Preaching the Topical Sermon

Grant Lovejoy  |  Southwestern Journal of Theology Vol. 36 - Fall 1993

Preaching the Topical Sermon. By Ronald J. Allen. Louisville: Westminster/John Knox Press, 1992.164 pages. Paper, $11.99.  

Topical preaching too often has been thin biblically and bankrupt theologically. Ronald J. Allen has set out to correct that failing.  

Allen, who teaches at Christian Theological Seminary in Indianapolis, readily affirms that “the expository sermon is the lifeblood of weekly parish preaching” (p. 4). He argues, though, that some issues must be interpreted in light of the gospel as a whole rather than by reference to a single biblical text or texts. The Bible certainly informs the topical sermon, but no single text serves as the basis for the message.  

Allen hopes to improve topical preaching by building systematic analysis and theological rigor into his method. He prescribes an eighteen-step process that includes analyzing the issue, the hearers, the preacher’s own biases, the witness of Scripture, Christian tradition, and the like. Fortunately, the eighteen steps are not as overwhelming as one might think. They do give topical preaching the discipline it has often lacked.  

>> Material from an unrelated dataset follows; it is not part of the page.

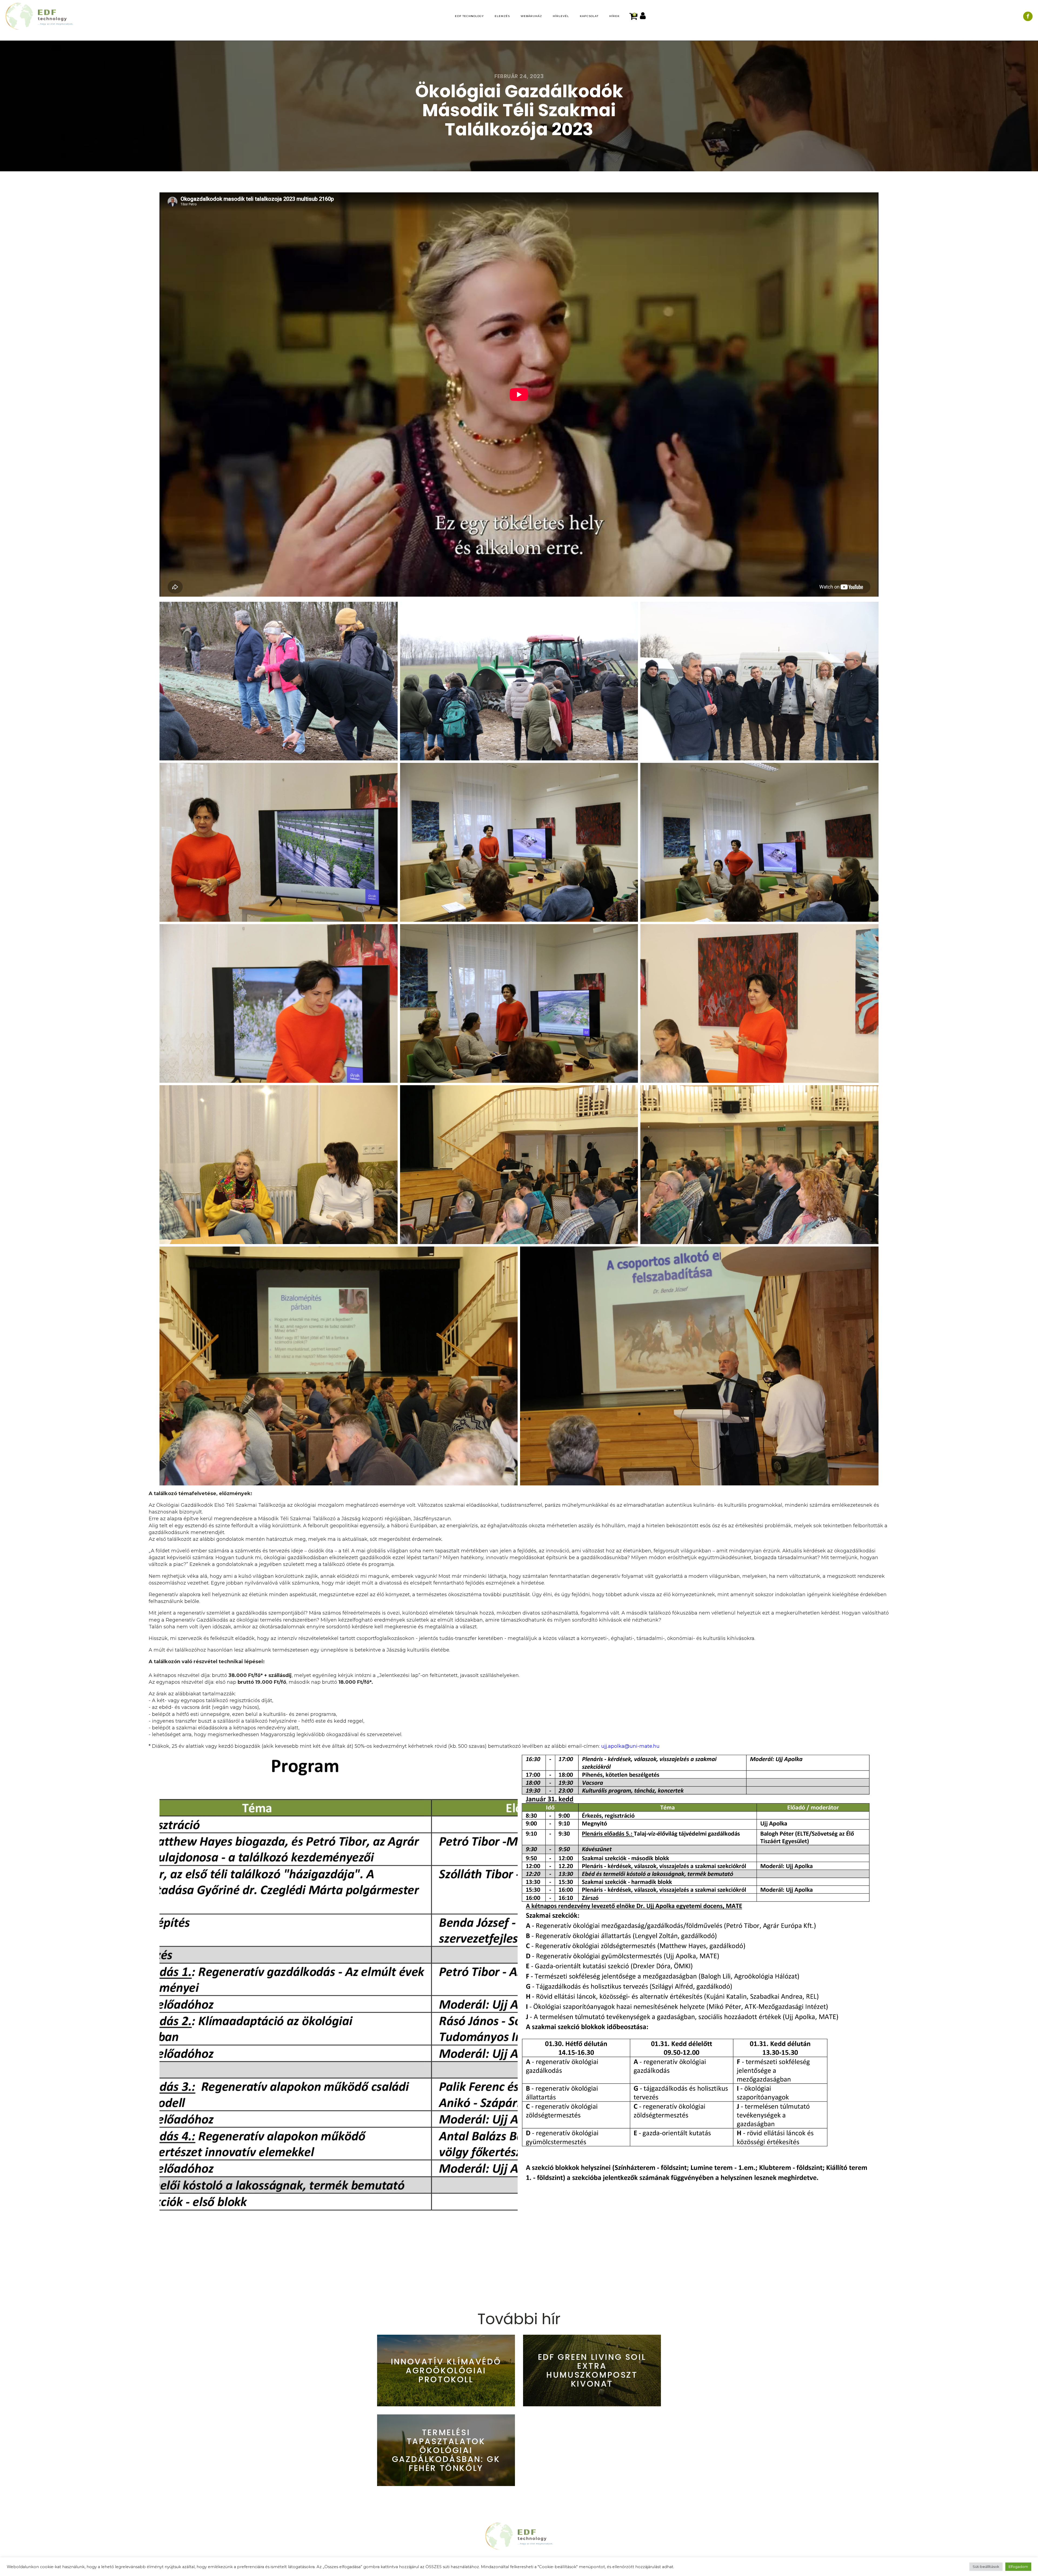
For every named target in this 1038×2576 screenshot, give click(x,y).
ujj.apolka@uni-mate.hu (630, 1746)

Allen gives wise counsel about sermon structures and dealing with controversial issues. He includes five sample sermons that illustrate his approach very well, though at times their theology will likely be hard for conservative evangelicals to swallow. Allen’s own statement that “Occasionally the Bible is not the best guide [for the Christian life] and, in some few instances, the Bible is actually an unreliable guide” (p. 4) also raises immediate objections.  

Expository preaching should predominate in the life of the church. On those few occasions when a topical approach seems necessary, Allen’s methodology for preparation can provide a useful framework even for those who do not share his theology.